Stored data:

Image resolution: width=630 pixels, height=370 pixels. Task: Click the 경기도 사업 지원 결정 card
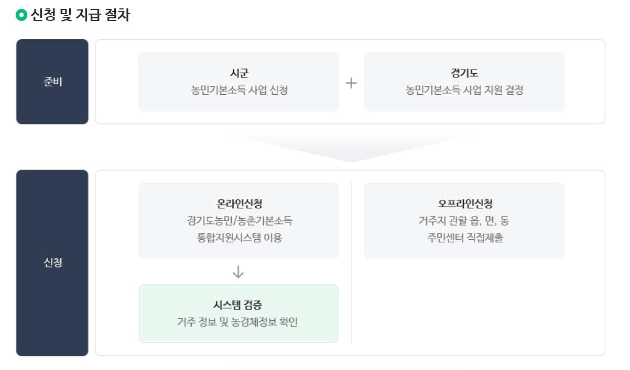click(x=464, y=82)
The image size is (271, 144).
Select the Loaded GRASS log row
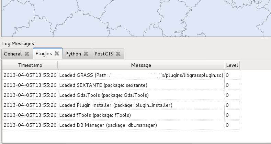coord(141,75)
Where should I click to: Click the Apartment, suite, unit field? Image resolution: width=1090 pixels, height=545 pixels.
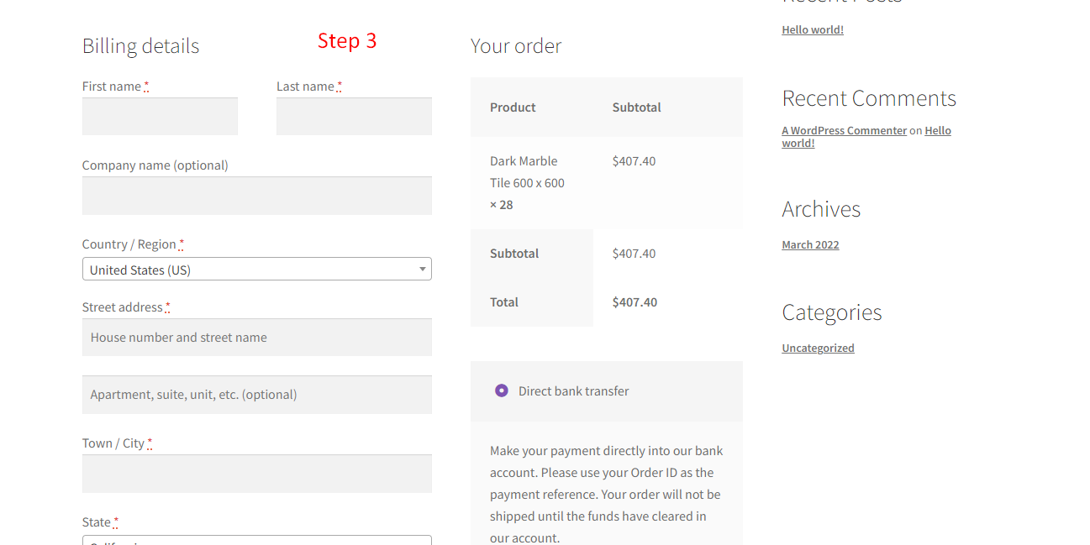(x=257, y=395)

**What the exercise asks:** Return the records word for word, leaving every picture out of the copy.

**Output for this exercise:**
Image resolution: width=630 pixels, height=370 pixels. Task: Click the 경기도 사업 지원 결정 card
click(x=464, y=82)
The image size is (271, 144).
Select the Loaded GRASS log row
coord(141,75)
Where should I click to: Click the Apartment, suite, unit field? Image resolution: width=1090 pixels, height=545 pixels.
(x=257, y=395)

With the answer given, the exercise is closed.